# THE INPUT:
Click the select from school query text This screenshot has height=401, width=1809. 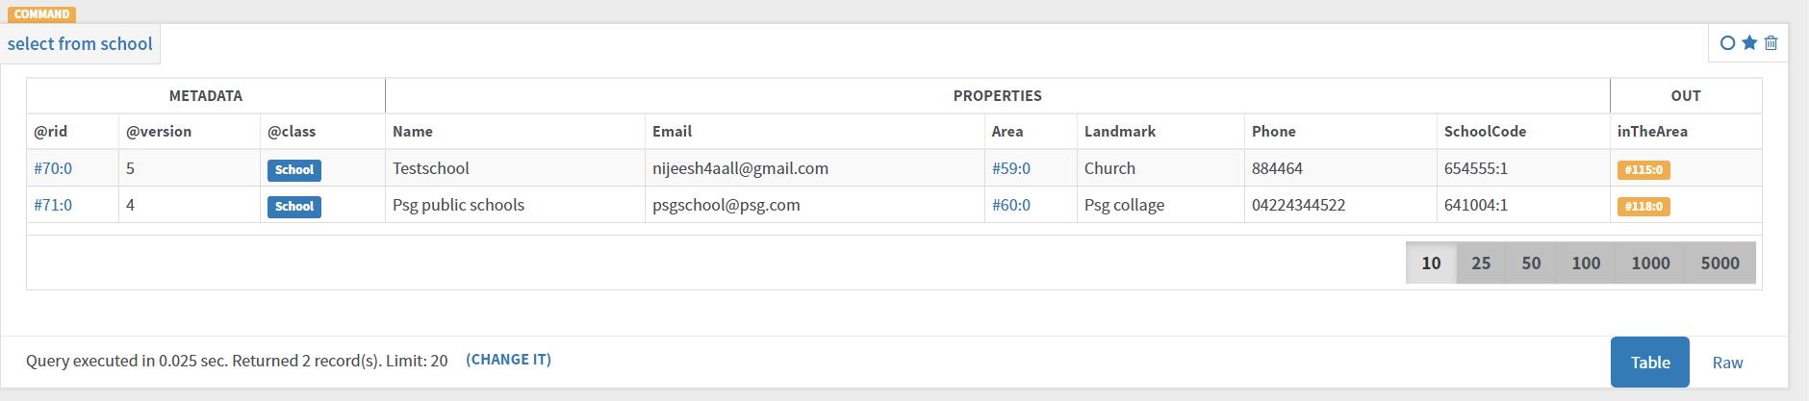(80, 44)
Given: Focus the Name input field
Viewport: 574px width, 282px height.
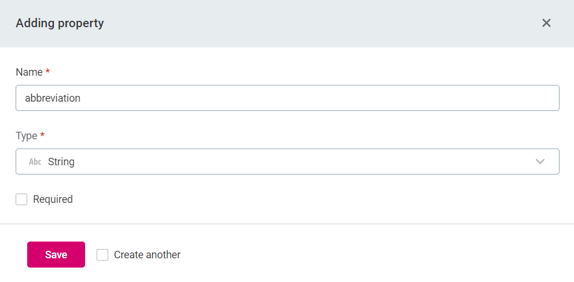Looking at the screenshot, I should 287,98.
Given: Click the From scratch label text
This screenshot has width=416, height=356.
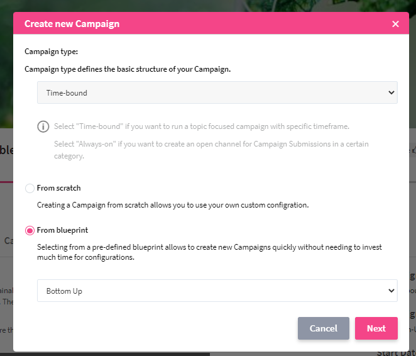Looking at the screenshot, I should click(59, 188).
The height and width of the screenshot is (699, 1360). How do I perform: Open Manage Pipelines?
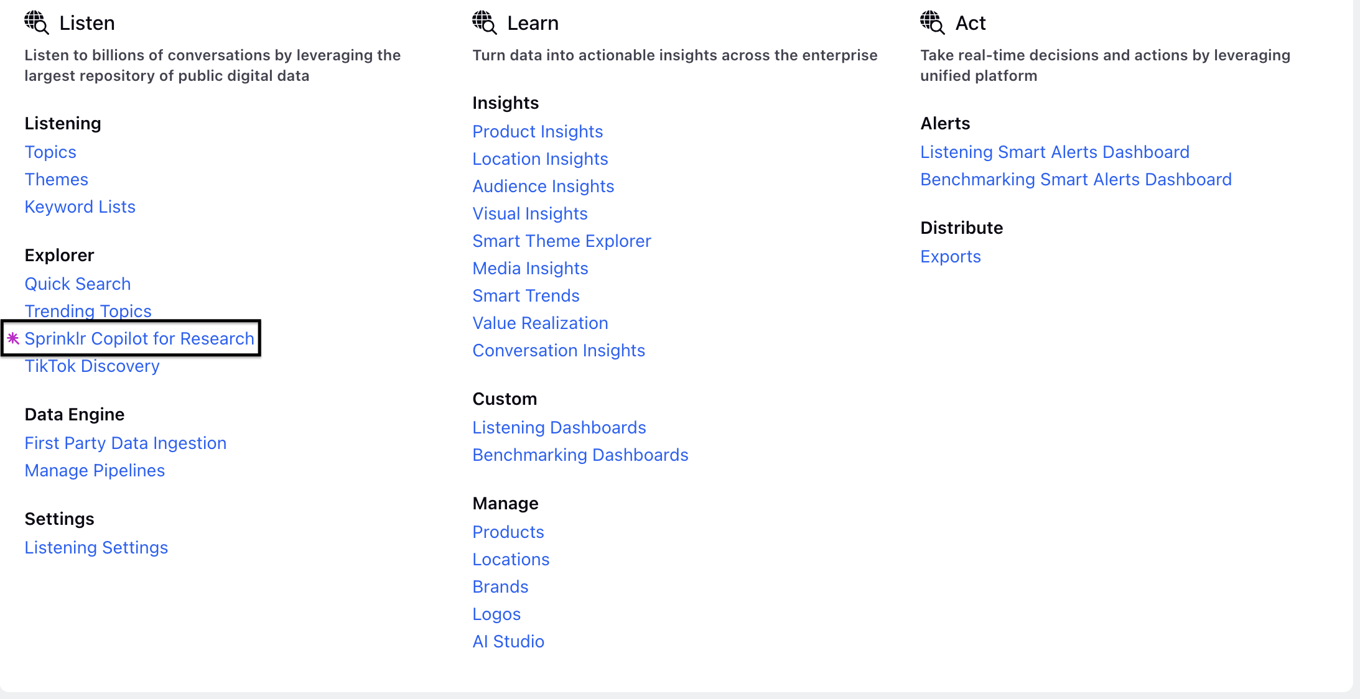[95, 470]
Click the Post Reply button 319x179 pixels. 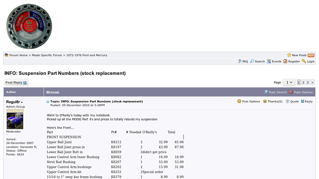pos(16,82)
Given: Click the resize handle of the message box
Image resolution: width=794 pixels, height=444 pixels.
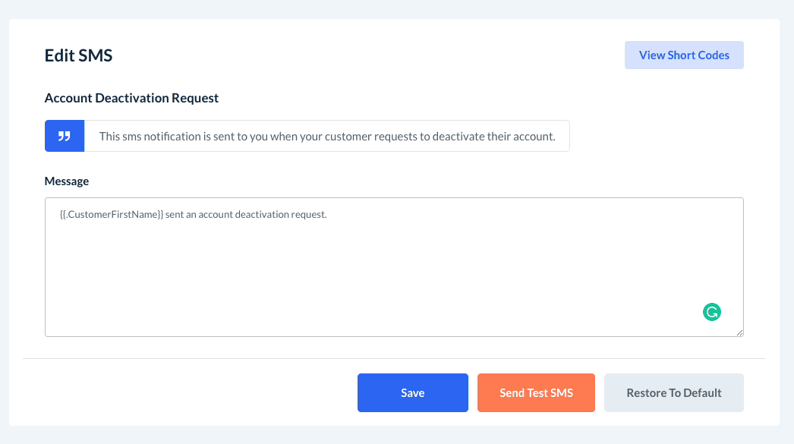Looking at the screenshot, I should [739, 332].
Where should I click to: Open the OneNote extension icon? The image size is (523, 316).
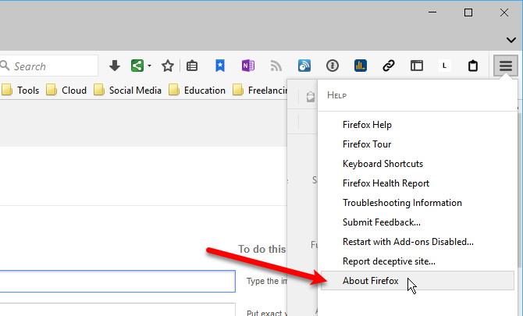coord(248,66)
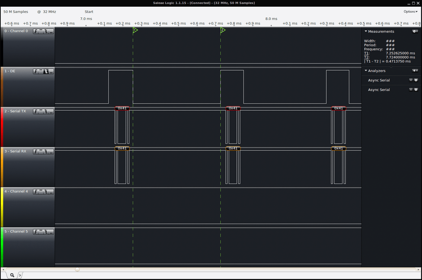
Task: Open the add analyzer plus dropdown
Action: 415,71
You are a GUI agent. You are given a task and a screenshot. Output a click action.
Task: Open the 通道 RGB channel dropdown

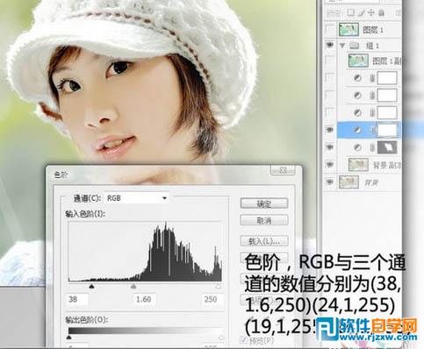(136, 198)
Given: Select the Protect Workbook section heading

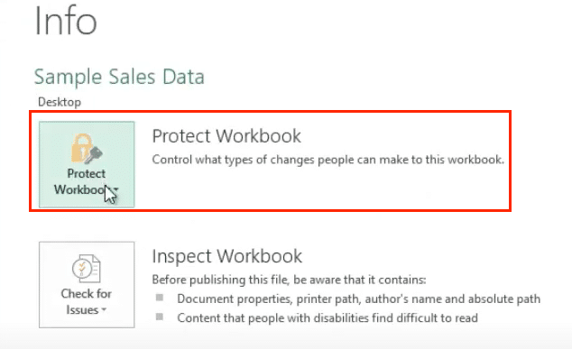Looking at the screenshot, I should tap(226, 136).
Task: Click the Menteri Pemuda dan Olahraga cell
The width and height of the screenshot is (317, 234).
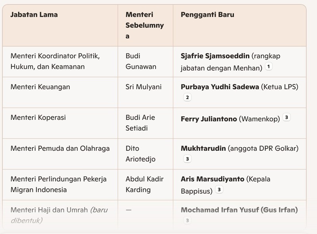Action: pos(60,154)
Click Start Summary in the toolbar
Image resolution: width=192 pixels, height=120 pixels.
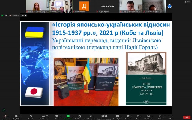[80, 116]
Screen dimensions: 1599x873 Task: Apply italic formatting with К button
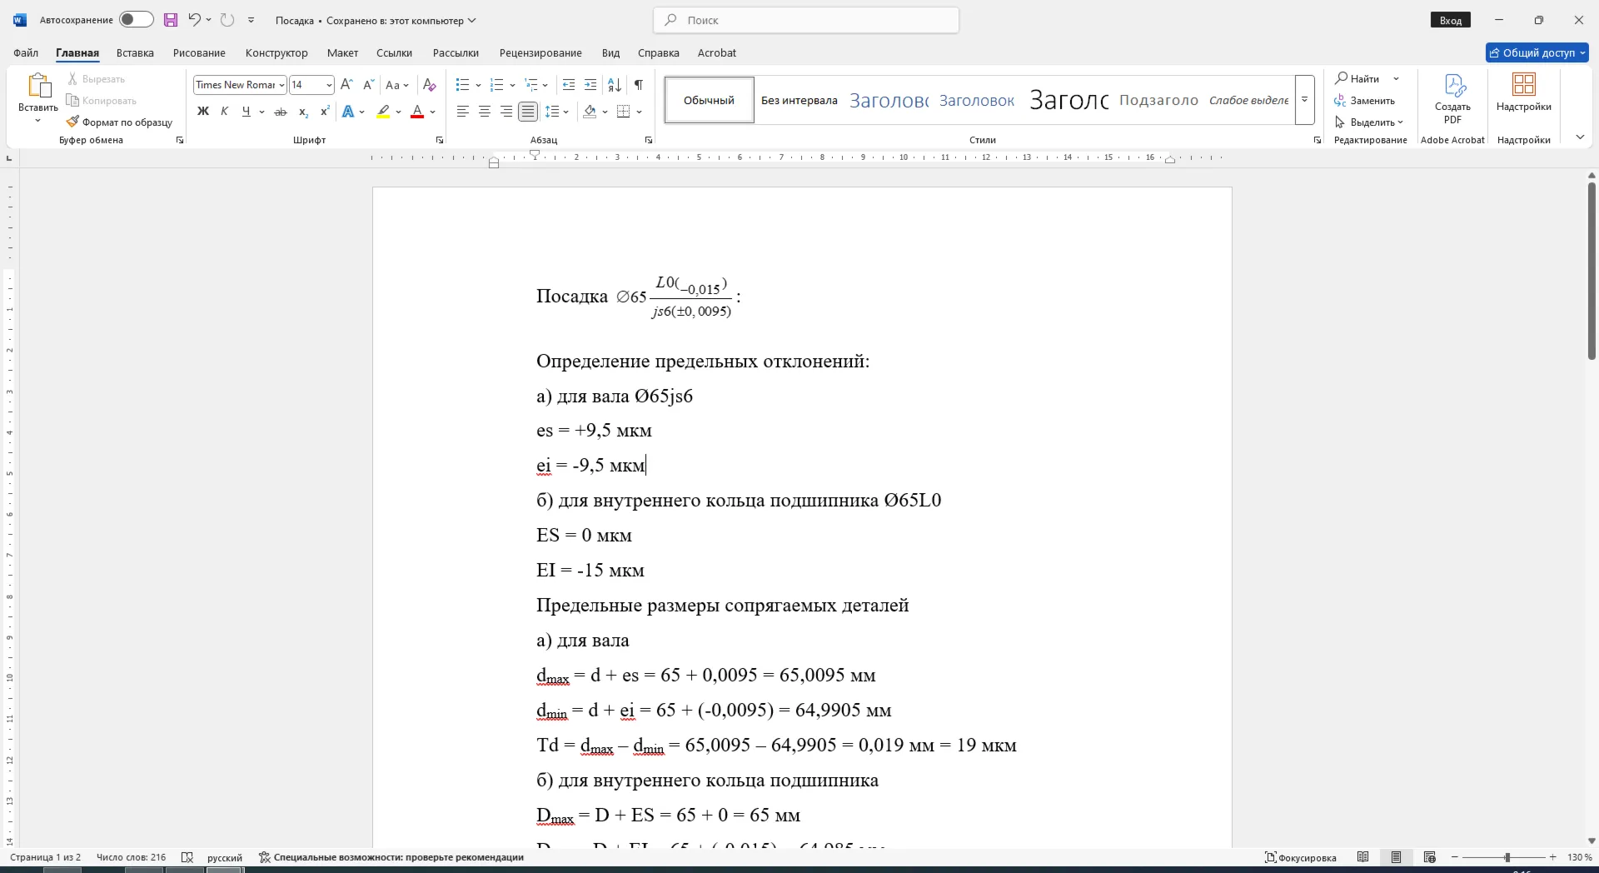(224, 112)
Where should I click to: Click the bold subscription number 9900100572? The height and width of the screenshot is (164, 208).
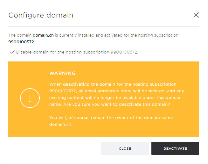[x=21, y=42]
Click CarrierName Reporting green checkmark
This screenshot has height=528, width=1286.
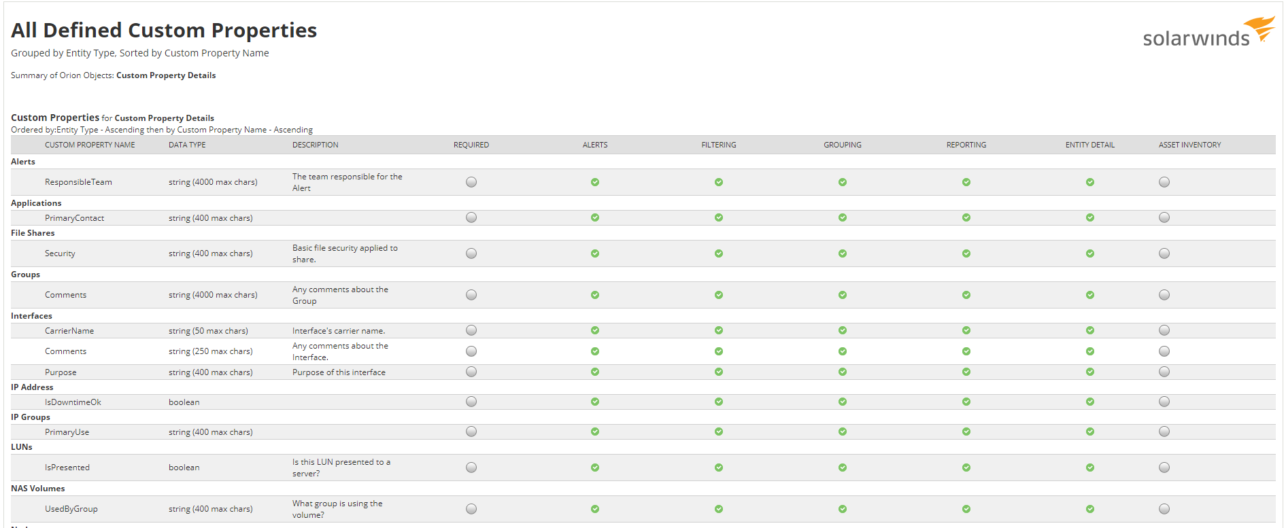coord(966,330)
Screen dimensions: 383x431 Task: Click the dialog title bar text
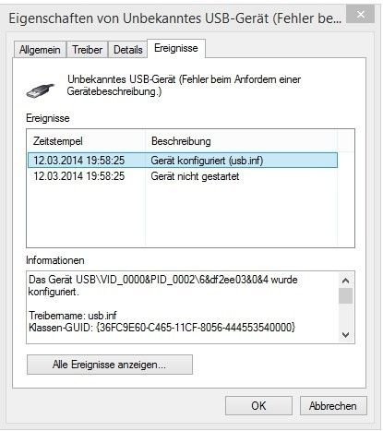[175, 18]
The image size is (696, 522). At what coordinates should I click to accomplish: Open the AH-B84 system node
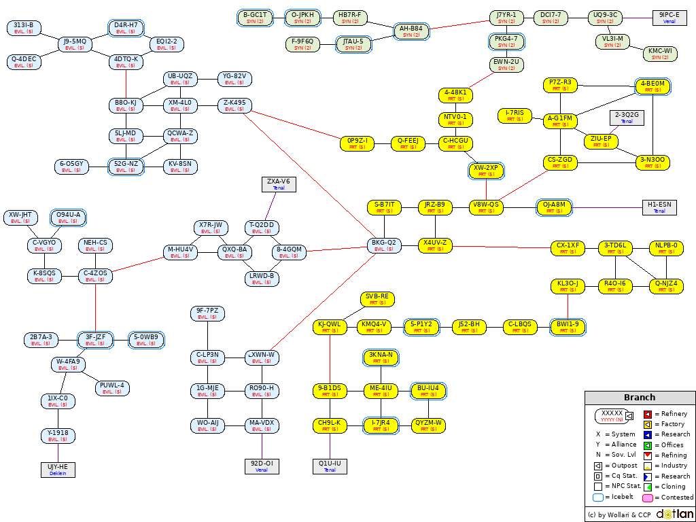pyautogui.click(x=411, y=30)
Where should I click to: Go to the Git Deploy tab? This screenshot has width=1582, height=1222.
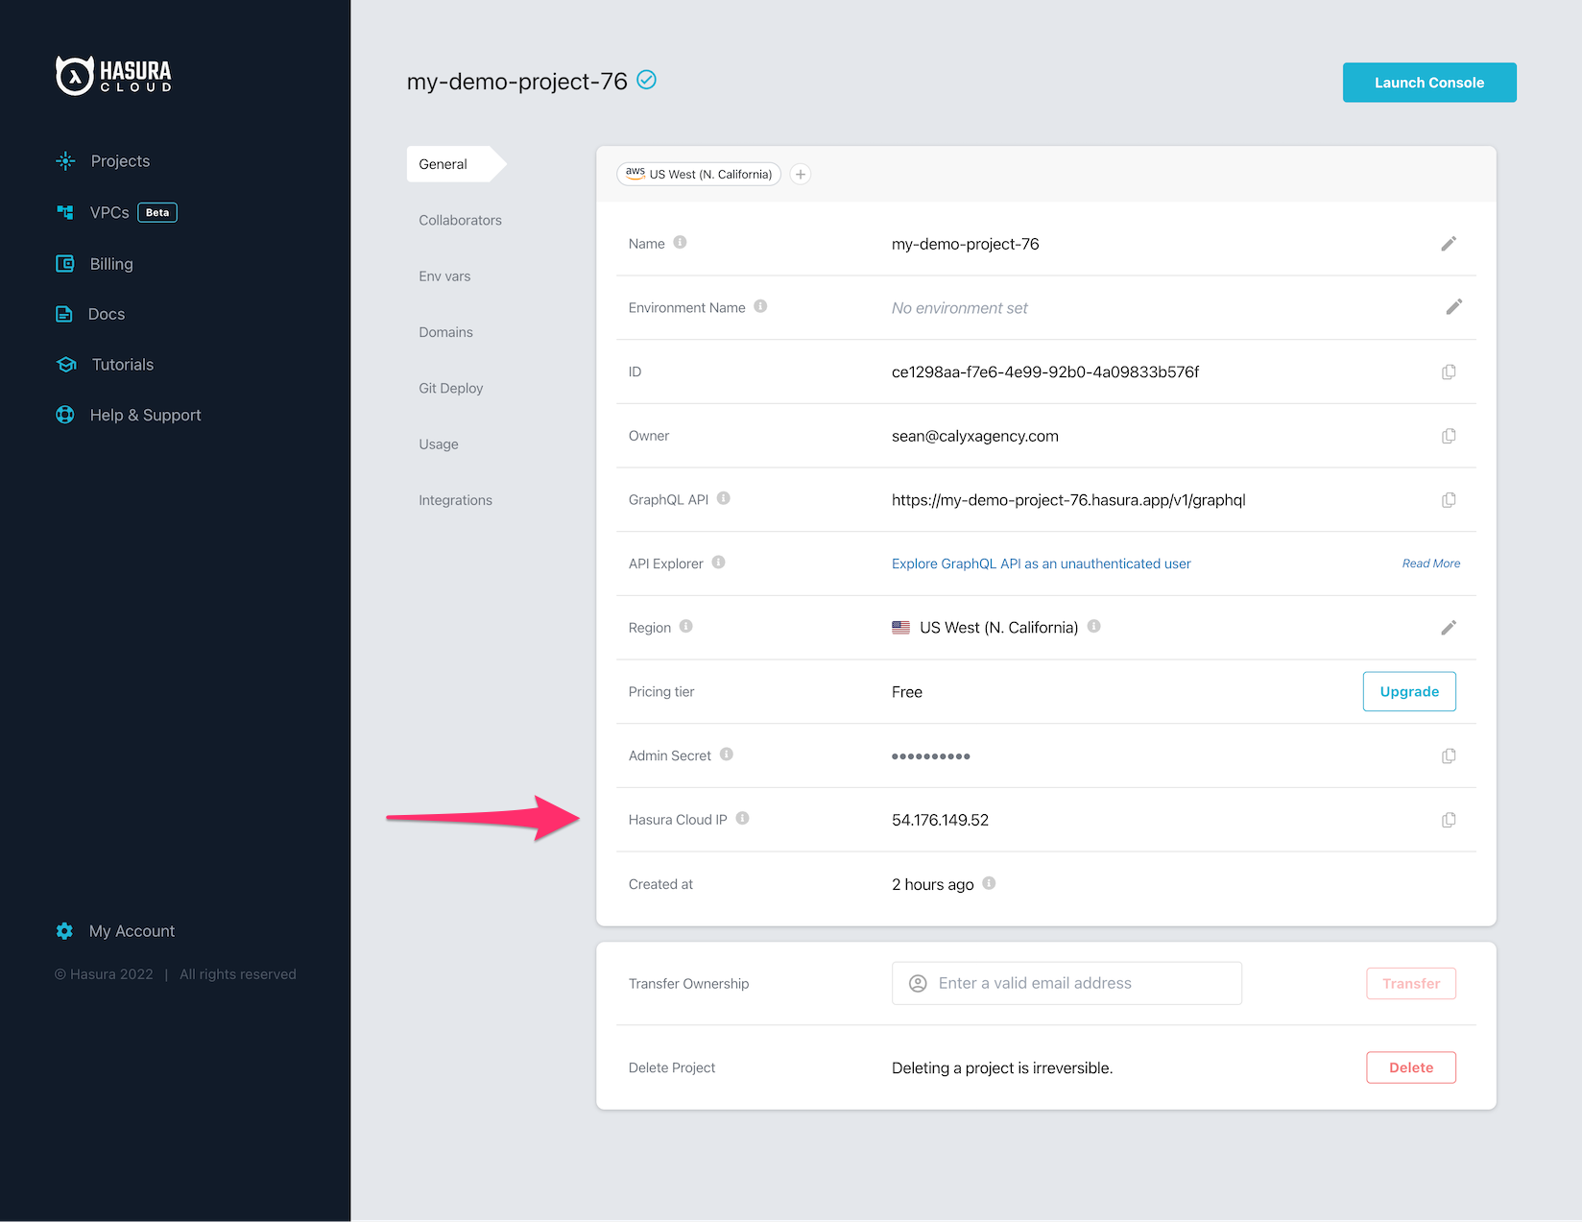450,389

# WORK TO COMPLETE:
With the pictures excluded, transcribe word for word only the lines from the one containing "The image size is (696, 522)." through the last line of the records.

# RESPONSE TO THE TASK:
The image size is (696, 522). At what coordinates should I click to accomplish: Open the AH-B84 system node
pyautogui.click(x=411, y=30)
Where should I click to: Go to the Git Deploy tab? This screenshot has width=1582, height=1222.
450,389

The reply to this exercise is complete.